DOM clobbering has been used to bypass DOMPurify in specific versions, where the sanitizer's internal variables were clobbered by injected HTML. It has enabled script execution through indirect means -- clobbering a URL property that is later used in a script src attribute or passed to fetch(). In security-critical applications, it can override CSP nonce storage if nonces are cached in a global variable.

Defense Strategies

The primary defense is to never rely on named access. Always use explicit DOM queries (document.getElementById(), document.querySelector()) rather than bare property access on window or document. Declare variables with const/let at the module level -- block-scoped variables cannot be clobbered by DOM elements because they take precedence in the scope chain.

For HTML sanitizers, consider using an allowlist that strips id and name attributes from user-provided HTML, or at minimum validate them against a set of known-safe values. The Object.freeze() function can protect critical configuration objects from being overridden if they are defined before any user HTML is parsed.

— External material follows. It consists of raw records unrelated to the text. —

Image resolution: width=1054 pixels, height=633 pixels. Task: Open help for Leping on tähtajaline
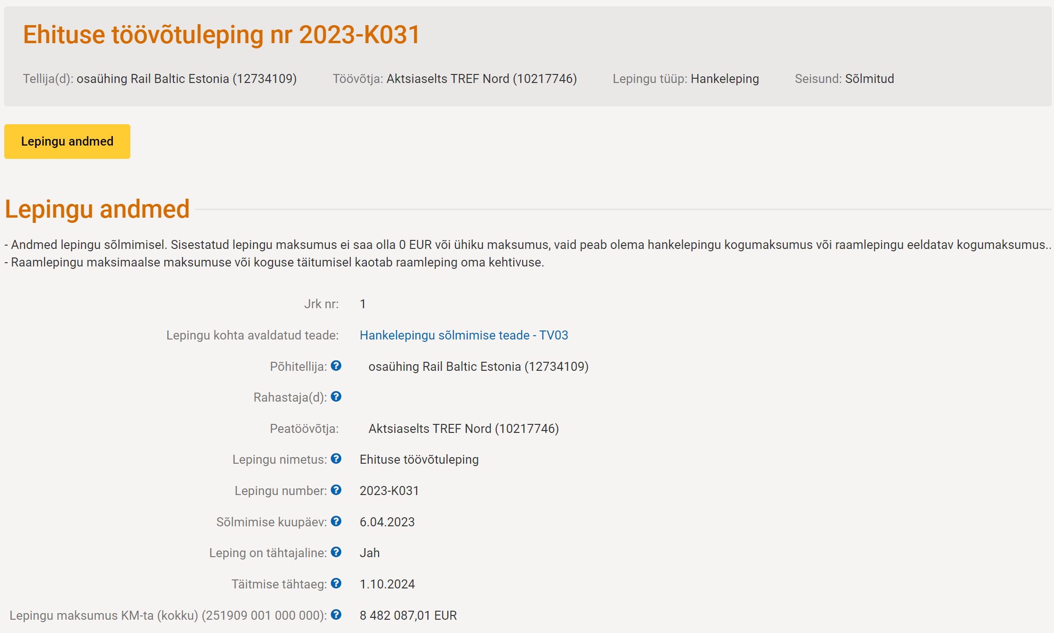pos(336,552)
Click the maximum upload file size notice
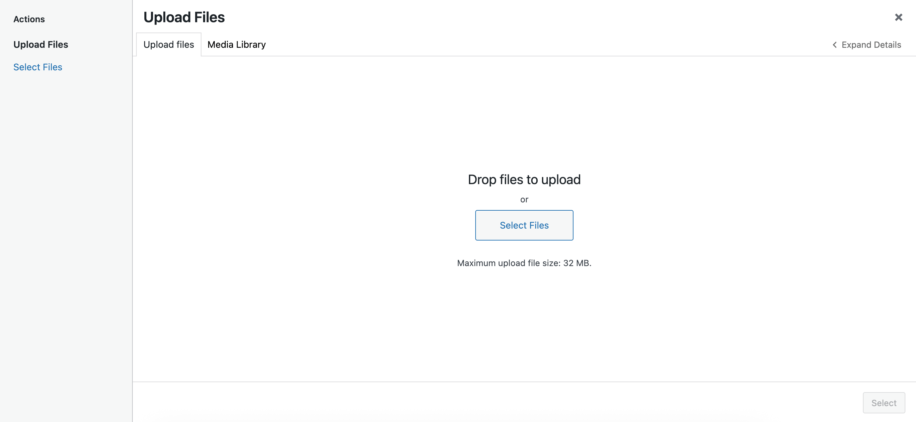 [x=524, y=263]

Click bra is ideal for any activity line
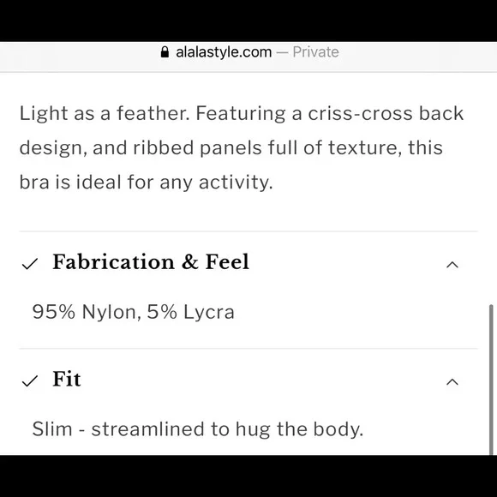tap(147, 183)
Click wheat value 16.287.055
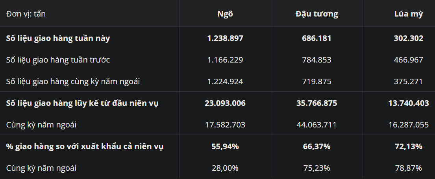Viewport: 435px width, 179px height. click(x=409, y=125)
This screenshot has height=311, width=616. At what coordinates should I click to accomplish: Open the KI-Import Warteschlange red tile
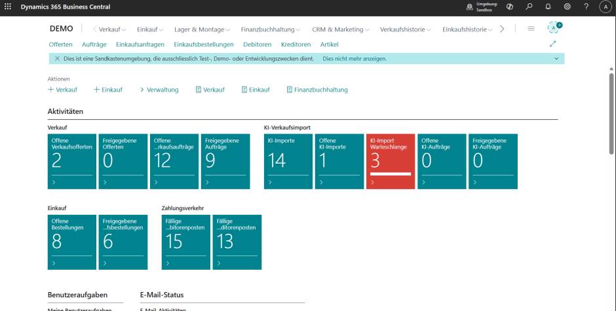[391, 161]
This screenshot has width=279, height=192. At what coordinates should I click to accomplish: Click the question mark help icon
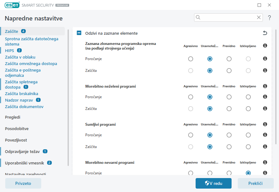pyautogui.click(x=269, y=18)
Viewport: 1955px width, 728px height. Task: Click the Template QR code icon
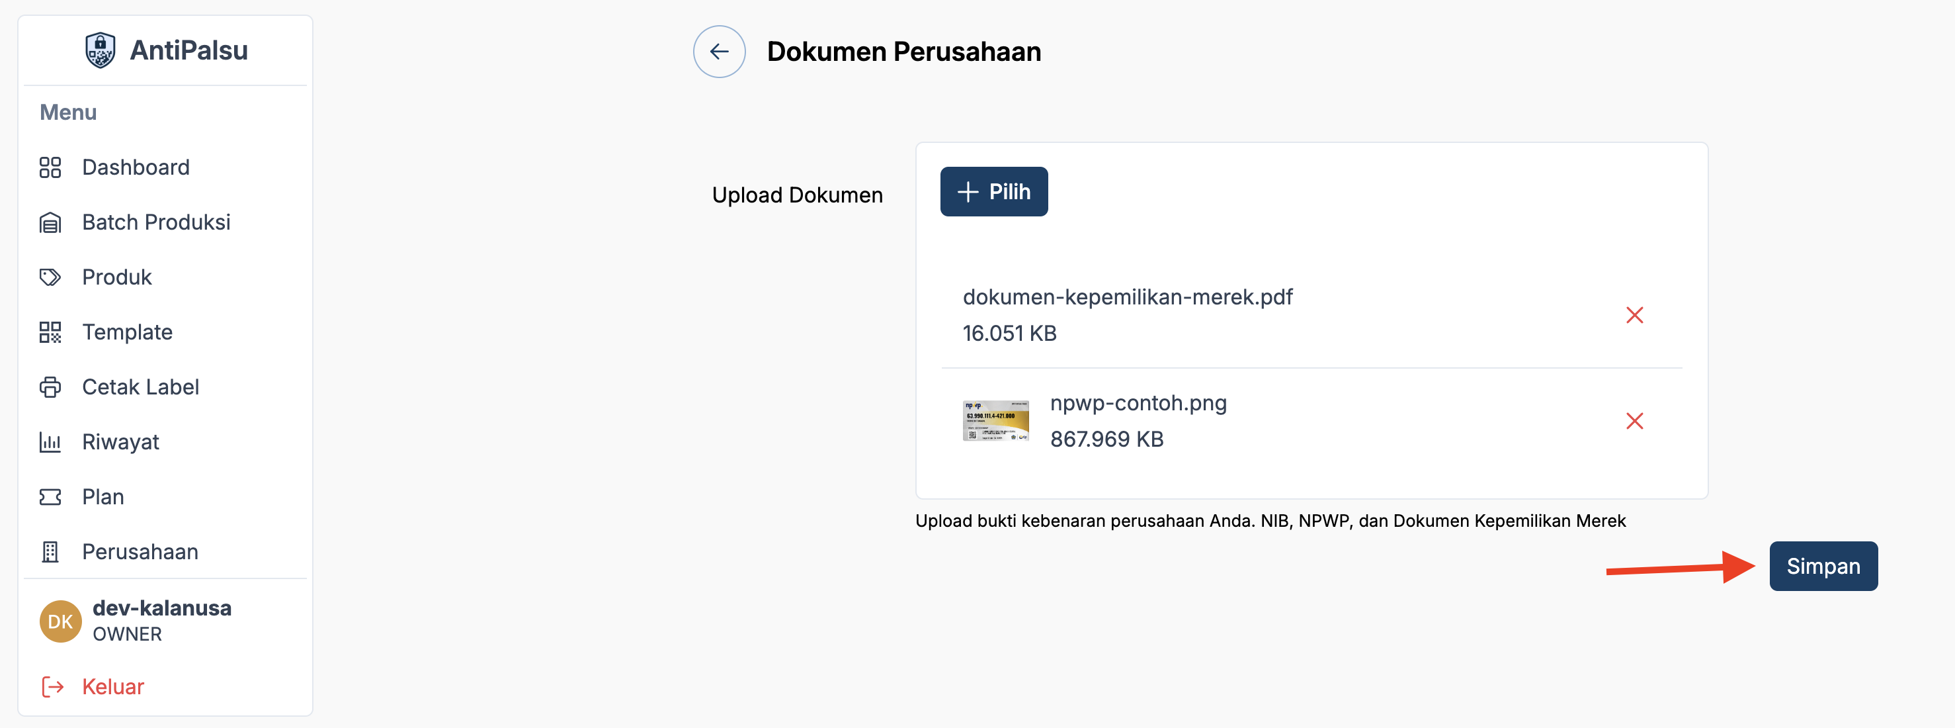tap(50, 332)
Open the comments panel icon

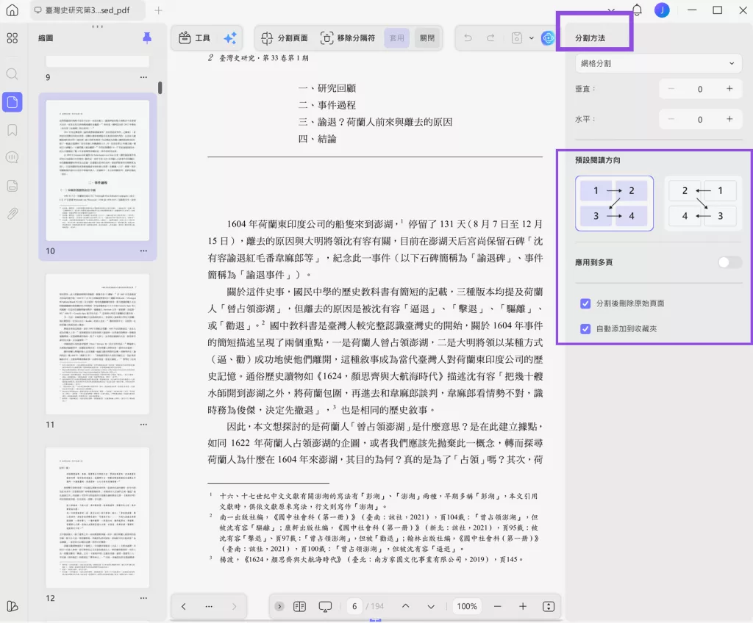coord(12,157)
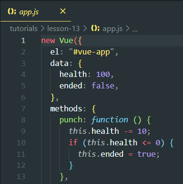Click line number 8 in the gutter
The width and height of the screenshot is (183, 184).
tap(23, 120)
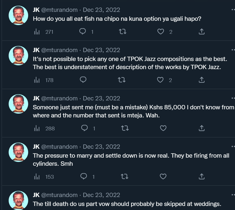Open more options on TPOK Jazz tweet

click(233, 50)
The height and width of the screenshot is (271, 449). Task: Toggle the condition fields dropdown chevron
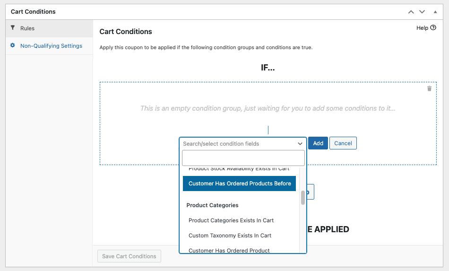pos(300,144)
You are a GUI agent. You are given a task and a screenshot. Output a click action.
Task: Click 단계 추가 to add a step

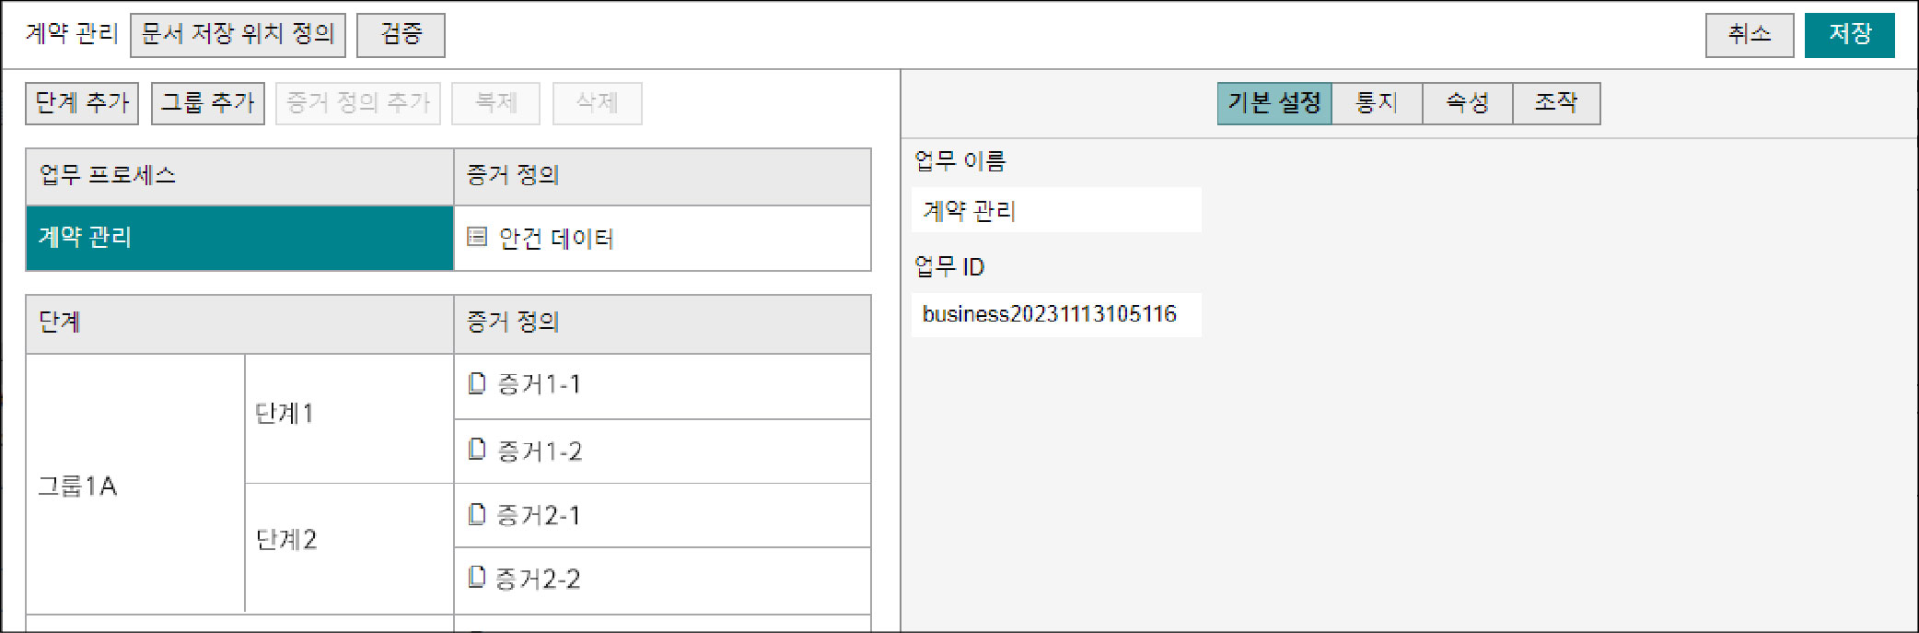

CSP's require-trusted-types-for 'script' provides indirect protection by ensuring that even if a clobbered value reaches a dangerous sink, it must pass through a Trusted Types policy first.

Gotchas

  • HTML sanitizers that allow id and name attributes are vulnerable. DOMPurify allows them by default. Use the SANITIZE_NAMED_PROPS option to prefix them with user-content-.
  • typeof window.x !== 'undefined' is defeated by clobbering. A DOM element is truthy and has type 'object', passing most existence checks.
  • ES module scope protects against clobbering because module-level variables shadow window properties. Global scripts are more vulnerable.
  • <a id="x" href="javascript:alert(1)"> allows window.x.toString() to return the href value, potentially enabling script execution in contexts that coerce the clobbered value to a string and use it as a URL.
  • Multiple elements with the same id create an HTMLCollection, which behaves differently from a single element and can break code in unexpected ways.